Energy data and analytics firm Drillinginfo forecasts about $17.3 billion in water investment will be needed in the Permian Basin, the biggest oil field in the U.S., by 2025 to sustain activity.
Driving the spend are disposal needs for produced water, which has increased along with production growth.
“Water processing and operations can have a significant impact on any operators’ LOE [lease operating expense],” said Akash Sharma, a senior petroleum engineering analyst and consultant for Drillinginfo. Understanding that from various standpoints—including disposal, trucking and treatment—is crucial, he added.
The amount was formulated based on forecasts that projected water production tied to certain drilling scenarios, factoring in water-related costs such as sourcing, recycling, transportation and injection.
The average slickwater frac job—which dominates in the Permian—used about 16 million gallons of water in 2018. Five years earlier, the average was about four million gallons, according to Sharma, who spoke on the topic during a recent Drillinginfo webinar. Though frac sizes and aggressiveness have increased, he pointed out how the trend has stabilized as operators have figured out formulas that work.
Still, “Having access to treated high-quality water to support a lot of these frac operations moving forward is going to be critical for sustained operations [and] growth in the region,” he said. “I think the availability of freshwater and the amount of investment going into water treatment is going to become increasingly important.”
In the dry desert conditions of the Permian Basin, water remains a critical natural resource for oil producers. Anticipated production growth means companies are paying closer attention to water usage, disposal and recycling. Surface water constraints have already led operators to reuse flowback and produced water, which is leading to cost savings.
Sharma said produced water from the Permian grew from 37% to 48% of the national produced water from 2014 to 2018 as fracs got bigger, activity increased and operators explored new areas in the basin. This, in turn, pushed up disposal activity—Sharma described as the “cheapest way of handling produced water”—especially in Reeves, Loving and Eddy counties.
To devise the water economic analysis, Drillinginfo developed forecasts, including a base case and a range of forecast scenarios. On the aggressive side, the firm forecast a 10% improvement in IP and a 10% drop in drilling and completion (D&C) costs. The most conservative forecast scenario including a 10% drop in well performance, possibly the result of increased parent-child well interference, and a 10% rise in D&C costs.

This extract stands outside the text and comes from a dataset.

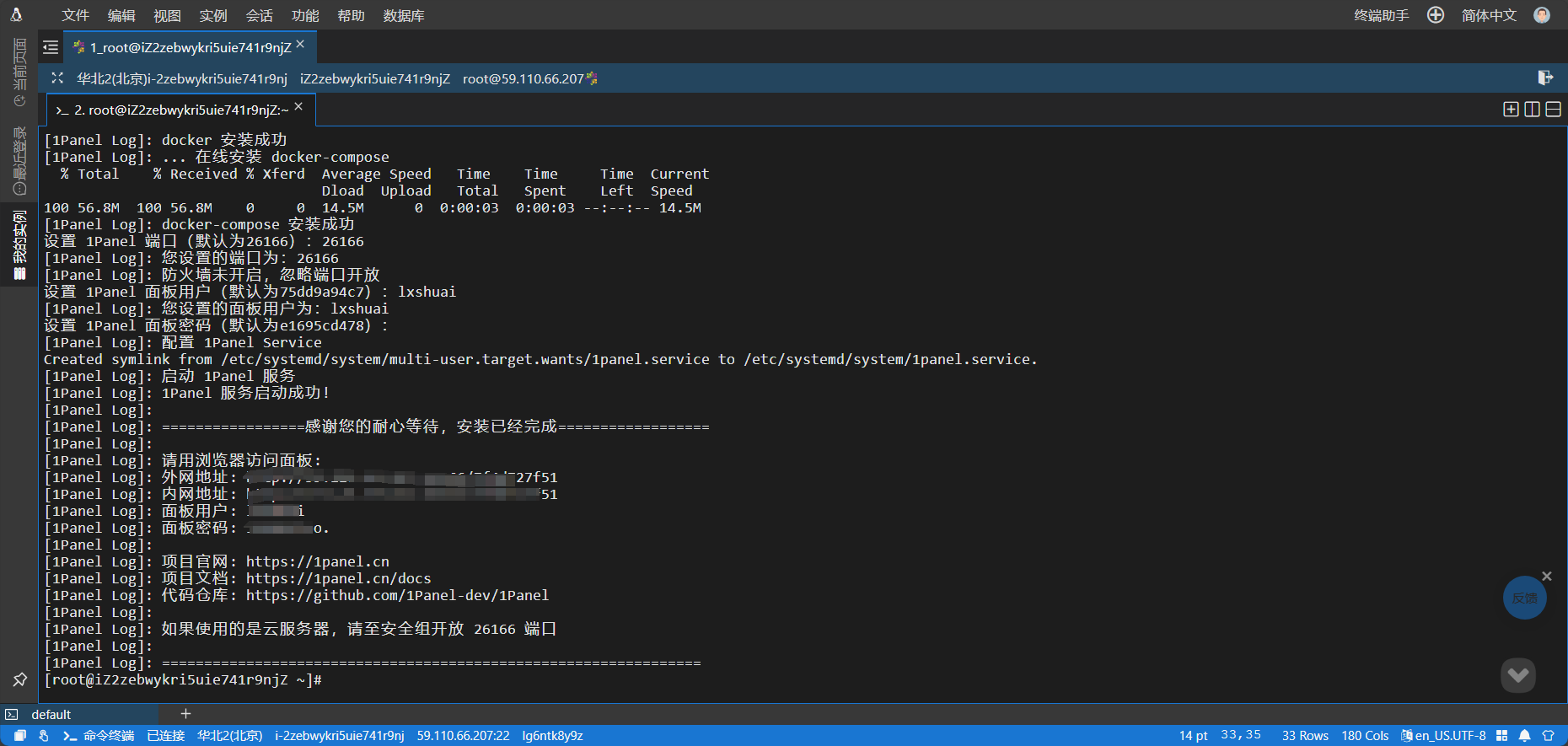Click the 终端助手 button
Viewport: 1568px width, 746px height.
tap(1381, 15)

The oil and gas forecasts were then combined with water-oil ratios (WOR), Sharma explained. Meanwhile, frac water forecasts were devised based on stabilizing water usage and frac trends, which he said have stabilized.

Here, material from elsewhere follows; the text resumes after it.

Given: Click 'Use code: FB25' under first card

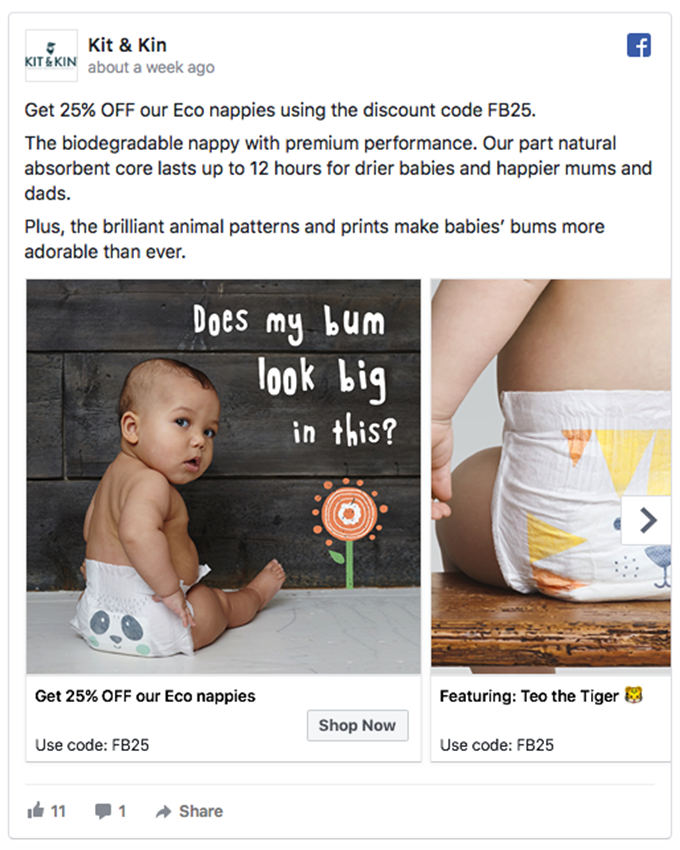Looking at the screenshot, I should (92, 745).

“Oil and gas production volume is going to be the driver not only for produced water but also for what needs to be disposed of and the amount of frac water that will be needed for activity,” he said, noting none appear to be flatlining.
But there are some risks.
These include disposal wells nearing capacity and increased seismicity, the focus of research underway is to determine epicenters and impact. “This could potentially have a huge impact on the ability to build disposal infrastructure in the long run,” according to Sharma.
Many producers are already focusing on water issues.
Exxon Mobil Corp., for example, is building an integrated water management system that aims to “efficiently move water across our acreage and enable recycling and reuse of produced water,” the company said on its website. “In our New Mexico operations, we recycle a portion of the water produced from wells and utilize it to support drilling and completion activities.”
Exxon Mobil, which has a 1.8 million net acre position across the Delaware and Midland basins, aims to produce 1 million barrels of oil and gas per day by 2024 from the Permian.
Recycling produced water is also leading to savings for shale players.
Among those highlighted by Drillinginfo was Cimarex Energy Co., which recycled more than half of its produced water last year. The company had a savings of $1.20 per barrel of water.
Companies in Permian have taken on more responsibility in water handling, Sharma said, noting those with contiguous positions tend to have better water spend criteria in the basin.
Comparing the Delaware and Midland sub-basins, he said the latter has more water production due to higher activity.
“But more of the new leasing activity is concentrated around that southern Delaware Reeves county southern New Mexico border,” Sharma said. “We expect that to pick up significantly as well. … One advantage for operators on the Midland side of the basin is” more infrastructure to handle and process produced water.
However, investment in more water and water-related infrastructure will be needed across the basin.
“Investment in water treatment, investment in disposal and investment in transportation associated with that aspect of water handling is expected to increase and is expected to play a vital role in any field development project that we expect from key Permian developers going forward,” Sharma said.